二人は、しばらくただ身を寄せ合ったままでいた。部屋は静かで、銅鑼の鳴る音と人足のはりあげる声が、窓の外から遠く聞こえてくる。シゼの鼓動が体全体にひびき、自分の心臓がシゼにあわせて鼓動を打っているような気がする。
「シゼ‥‥いつか‥‥」
「ええ」
シゼの指がイーツェンの頬に落ちる黒髪をかきあげ、耳の後ろにかける。心の底からの溜息を吐き出して、イーツェンは呟いた。
「いつか」
その先は言葉にならない。シゼは無言でイーツェンの髪をなでていた。
やがてイーツェンは、ゆっくりと身を起こした。シゼがイーツェンを抱いていた腕をほどき、立ち上がって一歩下がる。すでにその顔はいつもの落ち着いた表情を取り戻していた。

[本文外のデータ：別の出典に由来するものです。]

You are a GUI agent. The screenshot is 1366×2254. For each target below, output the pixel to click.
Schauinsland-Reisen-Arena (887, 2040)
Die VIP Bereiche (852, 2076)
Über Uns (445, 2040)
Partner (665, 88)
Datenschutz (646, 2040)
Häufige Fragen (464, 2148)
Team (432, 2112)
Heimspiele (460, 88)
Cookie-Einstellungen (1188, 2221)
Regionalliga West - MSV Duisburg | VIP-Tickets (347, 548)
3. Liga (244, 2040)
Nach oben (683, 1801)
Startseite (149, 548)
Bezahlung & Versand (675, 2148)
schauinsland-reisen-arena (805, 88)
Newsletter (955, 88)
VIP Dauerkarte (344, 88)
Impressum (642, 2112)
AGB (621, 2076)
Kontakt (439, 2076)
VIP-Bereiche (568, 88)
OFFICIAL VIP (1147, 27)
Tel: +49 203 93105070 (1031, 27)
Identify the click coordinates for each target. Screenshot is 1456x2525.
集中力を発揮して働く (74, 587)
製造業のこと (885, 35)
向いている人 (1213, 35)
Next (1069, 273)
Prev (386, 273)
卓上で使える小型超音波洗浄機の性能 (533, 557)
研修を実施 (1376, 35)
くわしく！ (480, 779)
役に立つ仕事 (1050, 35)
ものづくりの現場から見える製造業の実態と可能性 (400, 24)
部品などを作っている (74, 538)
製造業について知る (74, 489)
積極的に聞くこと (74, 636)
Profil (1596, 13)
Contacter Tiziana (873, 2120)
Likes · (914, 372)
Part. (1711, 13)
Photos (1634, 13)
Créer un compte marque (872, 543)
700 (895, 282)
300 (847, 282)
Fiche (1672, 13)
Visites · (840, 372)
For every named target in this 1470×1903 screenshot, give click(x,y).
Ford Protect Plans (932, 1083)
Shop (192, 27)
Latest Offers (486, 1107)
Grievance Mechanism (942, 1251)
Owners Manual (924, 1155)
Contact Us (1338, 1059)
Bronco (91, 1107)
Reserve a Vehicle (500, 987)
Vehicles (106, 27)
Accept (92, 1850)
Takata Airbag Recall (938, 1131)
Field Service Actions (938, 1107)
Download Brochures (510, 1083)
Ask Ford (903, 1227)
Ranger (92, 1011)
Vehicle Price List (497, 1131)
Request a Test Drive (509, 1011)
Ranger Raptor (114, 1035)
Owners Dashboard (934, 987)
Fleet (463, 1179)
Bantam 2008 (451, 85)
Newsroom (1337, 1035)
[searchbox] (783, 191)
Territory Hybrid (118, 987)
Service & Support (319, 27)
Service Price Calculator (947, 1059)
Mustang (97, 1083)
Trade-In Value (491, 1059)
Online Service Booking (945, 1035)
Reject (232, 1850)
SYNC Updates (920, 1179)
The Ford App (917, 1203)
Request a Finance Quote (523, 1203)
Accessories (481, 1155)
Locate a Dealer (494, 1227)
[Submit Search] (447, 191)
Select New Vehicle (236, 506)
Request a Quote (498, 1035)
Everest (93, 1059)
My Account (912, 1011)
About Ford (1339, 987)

イーツェンは首すじを揉みながら、なるべくおだやかな声を出そうとする。
「シゼ。何か‥‥食べるものをもらえないか? スープのような、軽いものがあれば‥‥」
「乳粥をたのんであります。取ってきましょう」
「ありがとう」
微笑して、イーツェンは部屋を出て行くシゼの後ろ姿を見送った。いつでも思慮深く、気をくばっている。
(いつか──)
約束とも夢ともつかない呟きが、もう一度、イーツェンの唇にのぼった。いつか。その先は言葉にならないまま、彼はうなだれた顔を両手にうずめた。
シゼもイーツェンも、ただ互いを守ろうとしている。そんな単純な望みがどれほど難しいことなのか、どれほど未来のないことなのか、二人だけがそれを知っていた。